L’amour a fait une victime, lundi 25 février dernier, à Parakou. Un homme a fait les frais de son obsession à être aux petits soins pour sa copine venue lui rendre visite.

Triste destin donc pour Codjo Kouagou et le coq qu’il a ciblé, lundi 25 février, en vue de faire un copieux repas pour recevoir sa copine. Malheureusement, les moments qui étaient à la joie, ont rapidement tourné au drame.
En effet, préoccupé par l’accueil qu’il doit réserver à sa copine venue de Boko, à Parakou, pour lui rendre visite, lundi 25 février dernier, Codjo Kouagou a tenu à mettre les petits plats dans les grands. Il entreprit alors de lui offrir un repas à base d’un coq. Il décida d’aller chercher l’animal à Woré, une localité de Parakou, dans une ferme où il est employé comme gardien.
Lorsqu’il a voulu prendre la route aux environs de 1 heure, rapporte le conseiller local de Guéma, Adamou Chabi Tomoudagou, ses sœurs ont tenté de l’en dissuader. Etant donné qu’elles ne pouvaient plus faire la cuisine à cette heure tardive, même s’il leur ramenait l’animal, ses sœurs lui ont demandé d’attendre le lever du jour. Il s’y est catégoriquement opposé. S’entêtant, il prit la route. Ce qui n’empêcha pas certains de ses proches de se lancer à ses trousses. Malheureusement, après l’avoir rattrapé, ils n’ont pas réussi à le décourager. Ils étaient donc obligés de le suivre.

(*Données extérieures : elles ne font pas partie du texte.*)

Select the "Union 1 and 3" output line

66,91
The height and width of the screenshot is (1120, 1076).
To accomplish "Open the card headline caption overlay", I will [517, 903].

Mais à la ferme, à la tombée de la nuit, les animaux de la basse-cour, explique le conseiller local, ont pris l’habitude de s’installer dans les arbres. Après avoir localisé le coq, Codjo Kouagou grimpa pour l’attraper. Maladroit, il laissa échapper l’animal pour finir par tomber dans un puits à proximité. Loin de se décourager et malgré les rappels à l’ordre de ceux qui étaient avec lui, il est descendu dans le puits pour le récupérer. C’est en voulant ressortir que le pire arriva. Il a raté l’une des marches et dans sa chute, il a cogné la tête contre un bois au fond du puits. Le choc lui a été fatal. La quarantaine, il laisse trois enfants et une femme répudiée.
Alertés, les sapeurs-pompiers sont parvenus à sortir son corps sans vie. Ce n’est que le lendemain, mardi 26 février, que les policiers ont pu faire les constats d’usage.